• **抽出テキスト**:
我々は「15 スチュワートの登場」で、1800年秋、スチュワートがハチング船長のオランダ商船に乗せられ長崎を出航させられたこと、その後スチュワートはマニラに寄港し彼のネットワークの広さを我々に示したこと、その後バタビアではオランダ総督府の監視下に置かれたが1802年に彼が秘匿した銀の利益の確保を目指していずこかへ脱走(恐らくベンガル=インド)したところまで見届けた。
ここではその後の長崎を見てみよう。少し前の1795年(寛政7年)と翌1796年の2年に渡って長崎は空前の水害(寛政大水害)に見舞われた。その後これほどの規模の水害は1982年の長崎大水害まで無い。市中の石橋群が崩落し、または破損して大きな被害が出たのだが、1800年頃から多くの石橋の再架が完成し、中島川沿いの街並み元の佇まいを取り戻していった。奉行所は罹災町民に銭や銀を支給している。元々税金に相当するものがないどころか毎年かまど銭という給付金を配っているのだが、これは長崎会所でのオランダと中国との貿易で上がった利益の上納金を奉行所が市民に還元しているもので、長崎は当時特異な福祉都市であった。この水害の際の給付もその一つの例である。

• **提供資料**:
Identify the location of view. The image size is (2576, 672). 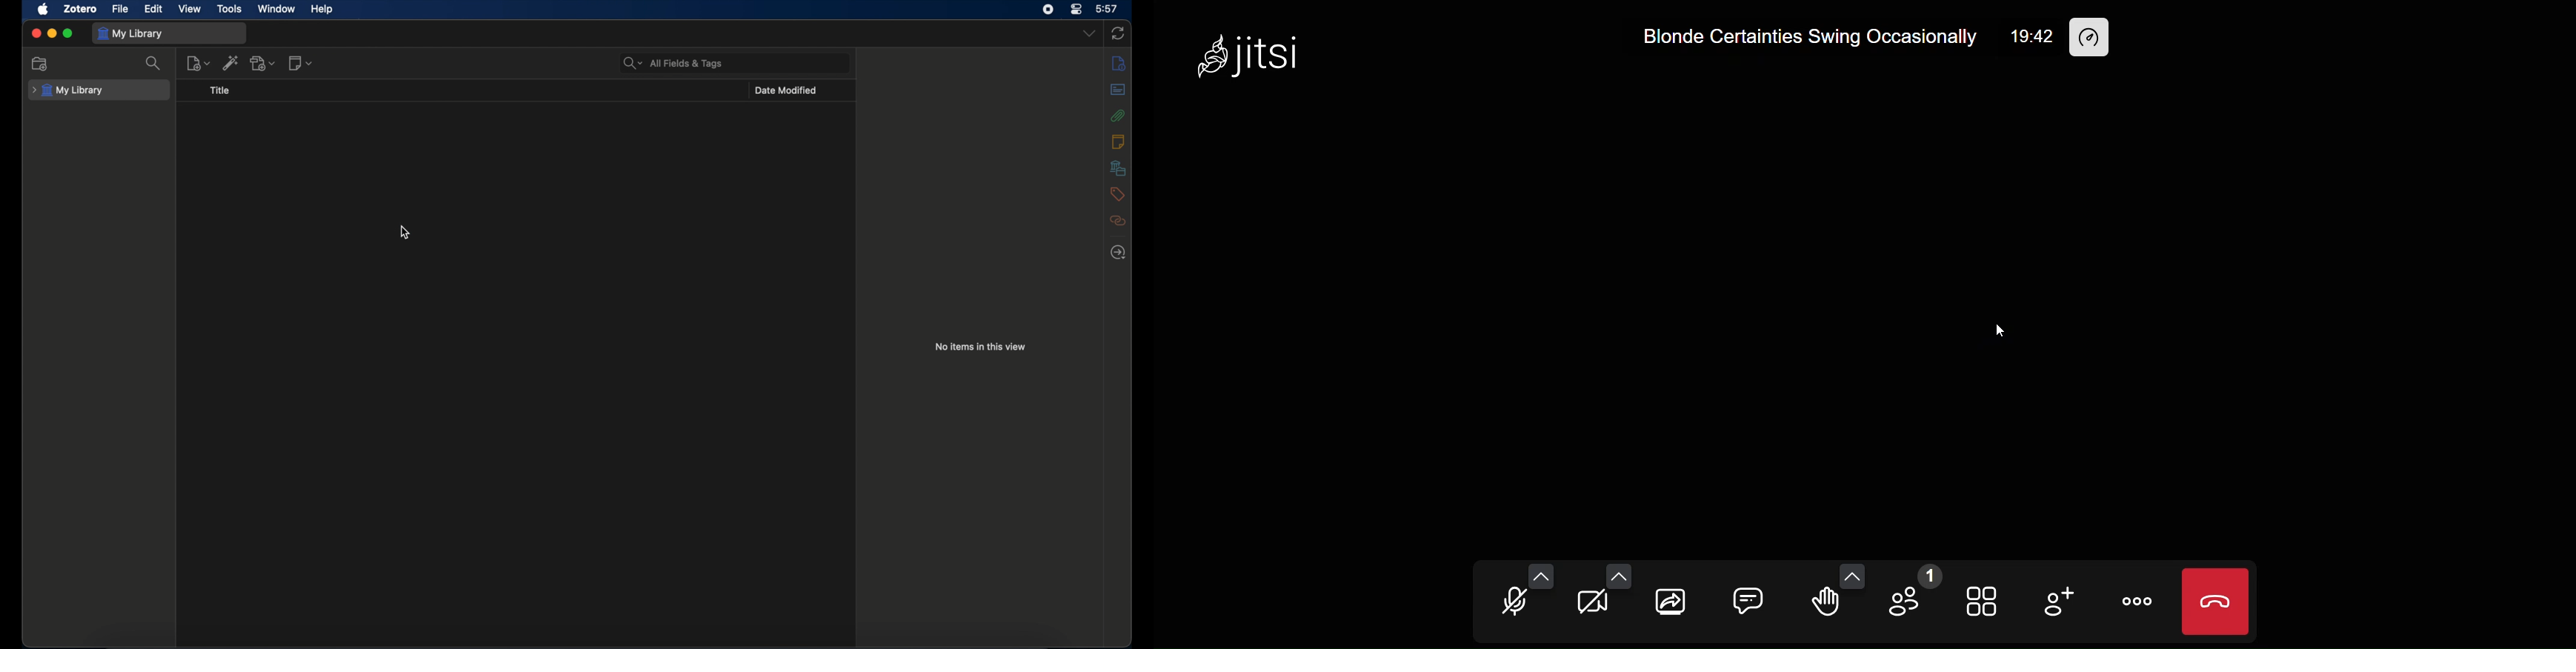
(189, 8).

==

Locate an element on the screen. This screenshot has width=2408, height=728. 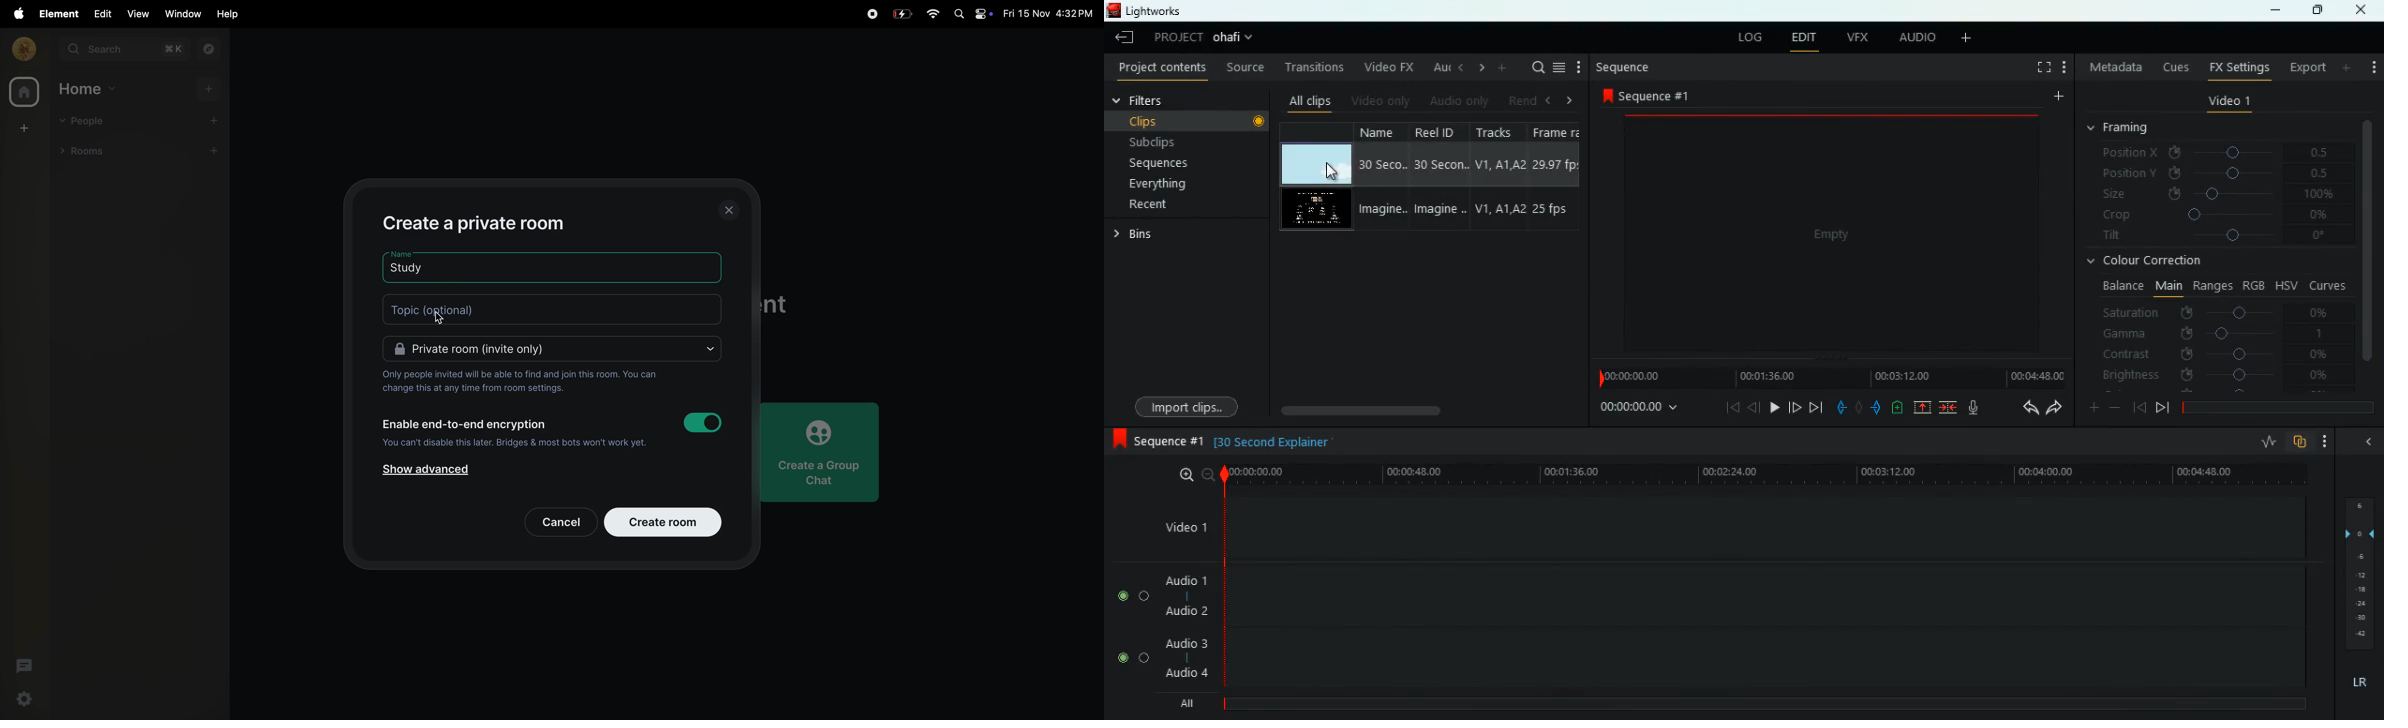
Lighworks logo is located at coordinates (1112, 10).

• **課題**: 抽出テキストの全文を、一字も変えずにそのまま書き写すこと。 提供資料は抽出テキストとは別の資料だ。

• **課題の結果**:
我々は「15 スチュワートの登場」で、1800年秋、スチュワートがハチング船長のオランダ商船に乗せられ長崎を出航させられたこと、その後スチュワートはマニラに寄港し彼のネットワークの広さを我々に示したこと、その後バタビアではオランダ総督府の監視下に置かれたが1802年に彼が秘匿した銀の利益の確保を目指していずこかへ脱走(恐らくベンガル=インド)したところまで見届けた。
ここではその後の長崎を見てみよう。少し前の1795年(寛政7年)と翌1796年の2年に渡って長崎は空前の水害(寛政大水害)に見舞われた。その後これほどの規模の水害は1982年の長崎大水害まで無い。市中の石橋群が崩落し、または破損して大きな被害が出たのだが、1800年頃から多くの石橋の再架が完成し、中島川沿いの街並み元の佇まいを取り戻していった。奉行所は罹災町民に銭や銀を支給している。元々税金に相当するものがないどころか毎年かまど銭という給付金を配っているのだが、これは長崎会所でのオランダと中国との貿易で上がった利益の上納金を奉行所が市民に還元しているもので、長崎は当時特異な福祉都市であった。この水害の際の給付もその一つの例である。